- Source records
------------------------------------------------------------

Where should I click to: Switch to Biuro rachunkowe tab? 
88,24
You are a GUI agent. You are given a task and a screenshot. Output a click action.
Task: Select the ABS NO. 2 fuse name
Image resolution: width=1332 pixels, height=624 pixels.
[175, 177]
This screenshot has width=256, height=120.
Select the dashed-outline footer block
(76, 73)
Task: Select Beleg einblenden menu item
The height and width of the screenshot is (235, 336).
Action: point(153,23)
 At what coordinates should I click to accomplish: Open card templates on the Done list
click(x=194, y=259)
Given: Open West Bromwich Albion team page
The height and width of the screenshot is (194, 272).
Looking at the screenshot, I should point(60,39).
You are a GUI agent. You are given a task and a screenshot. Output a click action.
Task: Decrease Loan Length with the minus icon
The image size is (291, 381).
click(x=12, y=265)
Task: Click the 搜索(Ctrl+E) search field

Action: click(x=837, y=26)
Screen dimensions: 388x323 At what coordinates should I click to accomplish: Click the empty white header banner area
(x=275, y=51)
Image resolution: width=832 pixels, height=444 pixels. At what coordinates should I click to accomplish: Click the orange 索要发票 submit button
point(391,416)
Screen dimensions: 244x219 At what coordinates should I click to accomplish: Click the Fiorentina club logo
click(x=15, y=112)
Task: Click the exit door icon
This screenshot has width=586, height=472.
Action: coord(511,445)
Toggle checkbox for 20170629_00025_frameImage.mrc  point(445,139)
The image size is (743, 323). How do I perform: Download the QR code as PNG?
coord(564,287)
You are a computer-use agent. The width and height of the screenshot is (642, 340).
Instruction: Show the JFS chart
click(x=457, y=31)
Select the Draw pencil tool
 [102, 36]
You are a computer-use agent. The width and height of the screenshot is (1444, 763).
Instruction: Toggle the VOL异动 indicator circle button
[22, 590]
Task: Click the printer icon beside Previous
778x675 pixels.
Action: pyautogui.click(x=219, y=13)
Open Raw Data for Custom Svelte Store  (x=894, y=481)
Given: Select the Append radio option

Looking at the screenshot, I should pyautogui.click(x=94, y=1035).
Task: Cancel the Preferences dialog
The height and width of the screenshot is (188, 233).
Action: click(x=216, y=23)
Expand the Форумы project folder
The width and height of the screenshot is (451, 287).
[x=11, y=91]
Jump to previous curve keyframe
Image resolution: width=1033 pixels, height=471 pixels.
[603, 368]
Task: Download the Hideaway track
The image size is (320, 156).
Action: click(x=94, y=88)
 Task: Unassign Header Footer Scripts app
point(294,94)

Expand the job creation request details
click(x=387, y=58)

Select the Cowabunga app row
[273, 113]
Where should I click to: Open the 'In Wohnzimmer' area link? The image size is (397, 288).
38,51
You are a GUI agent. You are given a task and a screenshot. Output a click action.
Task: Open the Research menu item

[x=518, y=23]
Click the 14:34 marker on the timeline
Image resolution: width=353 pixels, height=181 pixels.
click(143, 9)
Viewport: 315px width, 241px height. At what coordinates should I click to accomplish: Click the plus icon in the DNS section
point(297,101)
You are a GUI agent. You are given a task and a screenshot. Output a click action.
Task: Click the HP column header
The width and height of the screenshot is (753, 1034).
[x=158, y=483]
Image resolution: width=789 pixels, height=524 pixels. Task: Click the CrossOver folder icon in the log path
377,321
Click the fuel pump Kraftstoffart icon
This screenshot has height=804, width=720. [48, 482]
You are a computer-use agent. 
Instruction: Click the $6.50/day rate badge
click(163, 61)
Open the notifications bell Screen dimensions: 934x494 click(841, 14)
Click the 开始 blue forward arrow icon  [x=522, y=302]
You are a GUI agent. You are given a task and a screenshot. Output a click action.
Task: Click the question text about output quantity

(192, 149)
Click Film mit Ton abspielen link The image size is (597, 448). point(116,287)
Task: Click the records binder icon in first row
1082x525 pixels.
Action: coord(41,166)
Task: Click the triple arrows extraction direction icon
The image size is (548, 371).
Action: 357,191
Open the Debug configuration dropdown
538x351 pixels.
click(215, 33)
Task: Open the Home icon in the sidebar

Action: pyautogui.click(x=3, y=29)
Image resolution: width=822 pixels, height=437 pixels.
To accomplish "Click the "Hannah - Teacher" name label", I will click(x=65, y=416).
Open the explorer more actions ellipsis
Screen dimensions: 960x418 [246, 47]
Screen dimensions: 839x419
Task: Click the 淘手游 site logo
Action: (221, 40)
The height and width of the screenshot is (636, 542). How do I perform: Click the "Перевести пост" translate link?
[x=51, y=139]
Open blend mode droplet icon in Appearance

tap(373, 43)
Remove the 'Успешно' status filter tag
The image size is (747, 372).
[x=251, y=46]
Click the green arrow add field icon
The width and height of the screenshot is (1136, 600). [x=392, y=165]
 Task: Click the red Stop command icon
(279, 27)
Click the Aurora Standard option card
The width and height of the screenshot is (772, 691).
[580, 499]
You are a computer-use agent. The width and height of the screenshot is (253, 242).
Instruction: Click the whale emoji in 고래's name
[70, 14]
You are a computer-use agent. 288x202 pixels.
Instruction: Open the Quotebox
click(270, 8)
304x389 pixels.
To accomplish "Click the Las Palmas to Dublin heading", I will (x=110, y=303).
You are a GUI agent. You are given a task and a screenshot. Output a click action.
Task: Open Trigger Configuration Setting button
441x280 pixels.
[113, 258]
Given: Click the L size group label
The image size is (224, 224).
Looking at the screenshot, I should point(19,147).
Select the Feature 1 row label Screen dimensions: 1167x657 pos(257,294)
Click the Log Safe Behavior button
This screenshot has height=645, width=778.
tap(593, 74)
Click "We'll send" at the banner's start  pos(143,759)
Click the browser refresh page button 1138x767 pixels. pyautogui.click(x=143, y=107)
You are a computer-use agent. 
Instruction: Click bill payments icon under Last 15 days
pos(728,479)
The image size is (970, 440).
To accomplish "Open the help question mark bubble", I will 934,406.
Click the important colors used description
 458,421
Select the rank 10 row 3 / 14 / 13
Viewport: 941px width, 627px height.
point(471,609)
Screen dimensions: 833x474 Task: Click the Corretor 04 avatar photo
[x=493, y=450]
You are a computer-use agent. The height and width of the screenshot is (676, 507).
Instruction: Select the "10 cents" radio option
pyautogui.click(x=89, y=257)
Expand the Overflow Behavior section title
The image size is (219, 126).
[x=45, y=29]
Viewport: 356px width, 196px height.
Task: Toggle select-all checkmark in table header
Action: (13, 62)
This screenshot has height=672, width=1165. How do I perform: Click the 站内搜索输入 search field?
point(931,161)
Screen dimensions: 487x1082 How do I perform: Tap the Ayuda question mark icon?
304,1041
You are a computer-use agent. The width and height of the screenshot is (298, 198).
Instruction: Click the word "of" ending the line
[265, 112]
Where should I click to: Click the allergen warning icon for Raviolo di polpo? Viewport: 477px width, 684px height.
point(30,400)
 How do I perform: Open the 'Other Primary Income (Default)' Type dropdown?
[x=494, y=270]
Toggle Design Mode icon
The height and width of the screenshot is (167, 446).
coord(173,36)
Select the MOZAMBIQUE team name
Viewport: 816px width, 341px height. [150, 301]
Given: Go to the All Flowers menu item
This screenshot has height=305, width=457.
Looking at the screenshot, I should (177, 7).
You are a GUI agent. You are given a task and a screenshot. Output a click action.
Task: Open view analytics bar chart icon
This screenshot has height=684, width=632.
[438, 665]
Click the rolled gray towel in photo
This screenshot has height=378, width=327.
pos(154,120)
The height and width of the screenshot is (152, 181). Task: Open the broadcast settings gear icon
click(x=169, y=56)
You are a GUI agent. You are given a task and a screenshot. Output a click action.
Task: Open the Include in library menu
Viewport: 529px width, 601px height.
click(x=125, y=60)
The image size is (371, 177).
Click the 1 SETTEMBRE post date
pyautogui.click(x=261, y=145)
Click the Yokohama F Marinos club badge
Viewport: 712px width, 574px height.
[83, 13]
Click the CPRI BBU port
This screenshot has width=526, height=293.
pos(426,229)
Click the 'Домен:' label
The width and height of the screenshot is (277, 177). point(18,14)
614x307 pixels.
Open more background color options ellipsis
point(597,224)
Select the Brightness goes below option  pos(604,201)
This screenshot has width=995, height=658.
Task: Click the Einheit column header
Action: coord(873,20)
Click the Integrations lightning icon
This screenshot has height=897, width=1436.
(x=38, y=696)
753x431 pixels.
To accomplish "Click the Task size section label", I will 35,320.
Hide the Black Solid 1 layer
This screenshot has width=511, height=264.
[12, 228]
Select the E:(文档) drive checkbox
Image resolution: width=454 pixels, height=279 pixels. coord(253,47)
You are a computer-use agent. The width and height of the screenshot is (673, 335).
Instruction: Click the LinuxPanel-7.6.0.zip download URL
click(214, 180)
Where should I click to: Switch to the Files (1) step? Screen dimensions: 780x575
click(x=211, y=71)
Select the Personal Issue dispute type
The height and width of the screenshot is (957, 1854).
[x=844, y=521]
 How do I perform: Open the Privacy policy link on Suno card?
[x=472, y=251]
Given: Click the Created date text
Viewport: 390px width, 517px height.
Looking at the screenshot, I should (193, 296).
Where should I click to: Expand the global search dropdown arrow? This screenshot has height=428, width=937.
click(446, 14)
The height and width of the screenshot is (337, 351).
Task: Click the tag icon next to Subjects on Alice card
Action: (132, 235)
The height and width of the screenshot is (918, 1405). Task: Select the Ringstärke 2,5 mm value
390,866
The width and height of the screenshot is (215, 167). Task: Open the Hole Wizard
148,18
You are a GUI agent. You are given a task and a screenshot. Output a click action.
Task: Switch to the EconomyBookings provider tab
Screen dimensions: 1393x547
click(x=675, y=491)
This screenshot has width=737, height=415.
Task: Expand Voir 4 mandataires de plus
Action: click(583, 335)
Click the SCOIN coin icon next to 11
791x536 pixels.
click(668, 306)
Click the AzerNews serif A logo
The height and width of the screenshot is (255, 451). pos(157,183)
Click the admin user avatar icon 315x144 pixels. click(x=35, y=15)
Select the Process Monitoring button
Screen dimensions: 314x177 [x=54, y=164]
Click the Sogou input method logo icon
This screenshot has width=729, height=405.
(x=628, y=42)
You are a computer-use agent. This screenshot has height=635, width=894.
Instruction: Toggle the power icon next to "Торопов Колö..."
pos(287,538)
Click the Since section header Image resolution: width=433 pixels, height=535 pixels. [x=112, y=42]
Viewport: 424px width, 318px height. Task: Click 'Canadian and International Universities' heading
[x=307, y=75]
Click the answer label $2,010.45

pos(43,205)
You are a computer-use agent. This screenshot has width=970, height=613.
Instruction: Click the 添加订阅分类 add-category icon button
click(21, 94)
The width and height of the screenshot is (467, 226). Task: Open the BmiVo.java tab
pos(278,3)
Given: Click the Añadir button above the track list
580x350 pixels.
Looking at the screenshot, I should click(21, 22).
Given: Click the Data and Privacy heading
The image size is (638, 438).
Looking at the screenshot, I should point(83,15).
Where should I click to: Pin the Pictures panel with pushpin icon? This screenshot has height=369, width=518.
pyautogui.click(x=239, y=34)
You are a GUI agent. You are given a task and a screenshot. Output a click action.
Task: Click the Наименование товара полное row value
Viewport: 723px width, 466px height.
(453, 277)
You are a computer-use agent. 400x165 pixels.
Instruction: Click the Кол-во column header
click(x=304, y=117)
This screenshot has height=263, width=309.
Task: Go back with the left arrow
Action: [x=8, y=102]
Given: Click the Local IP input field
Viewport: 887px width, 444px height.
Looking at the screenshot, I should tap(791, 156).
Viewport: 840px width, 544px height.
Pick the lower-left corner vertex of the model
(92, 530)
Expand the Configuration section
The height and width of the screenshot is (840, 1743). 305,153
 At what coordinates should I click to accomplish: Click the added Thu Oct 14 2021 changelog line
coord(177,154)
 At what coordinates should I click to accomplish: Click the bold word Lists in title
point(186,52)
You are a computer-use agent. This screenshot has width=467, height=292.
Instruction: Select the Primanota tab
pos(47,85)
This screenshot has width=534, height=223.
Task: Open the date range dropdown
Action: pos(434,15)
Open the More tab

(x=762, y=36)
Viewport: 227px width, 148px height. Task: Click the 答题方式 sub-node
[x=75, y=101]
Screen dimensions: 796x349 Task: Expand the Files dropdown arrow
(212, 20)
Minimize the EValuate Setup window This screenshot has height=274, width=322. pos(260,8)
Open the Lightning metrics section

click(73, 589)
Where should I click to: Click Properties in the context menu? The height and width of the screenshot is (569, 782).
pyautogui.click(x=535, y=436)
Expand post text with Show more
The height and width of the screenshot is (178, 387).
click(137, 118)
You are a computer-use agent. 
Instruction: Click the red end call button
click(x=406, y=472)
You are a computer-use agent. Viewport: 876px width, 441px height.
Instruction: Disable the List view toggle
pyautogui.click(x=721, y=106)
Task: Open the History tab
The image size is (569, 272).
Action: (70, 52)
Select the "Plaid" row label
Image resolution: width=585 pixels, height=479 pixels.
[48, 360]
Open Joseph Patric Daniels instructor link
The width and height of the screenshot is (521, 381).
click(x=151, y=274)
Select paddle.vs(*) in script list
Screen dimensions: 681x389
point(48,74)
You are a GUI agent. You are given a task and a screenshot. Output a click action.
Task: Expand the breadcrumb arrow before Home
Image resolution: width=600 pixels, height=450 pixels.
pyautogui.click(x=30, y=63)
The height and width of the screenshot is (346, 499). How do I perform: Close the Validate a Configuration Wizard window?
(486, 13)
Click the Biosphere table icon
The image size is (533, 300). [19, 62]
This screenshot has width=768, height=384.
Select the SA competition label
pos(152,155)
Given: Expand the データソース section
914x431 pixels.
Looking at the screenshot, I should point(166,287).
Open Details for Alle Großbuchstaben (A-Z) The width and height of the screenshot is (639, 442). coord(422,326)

------------------------------------------------------------

Each line of the data that holds "page" should be copied.

- WRITTEN ANSWER
Given: Open West Bromwich Albion team page
Click the browser refresh page button 1138x767 pixels. pyautogui.click(x=143, y=107)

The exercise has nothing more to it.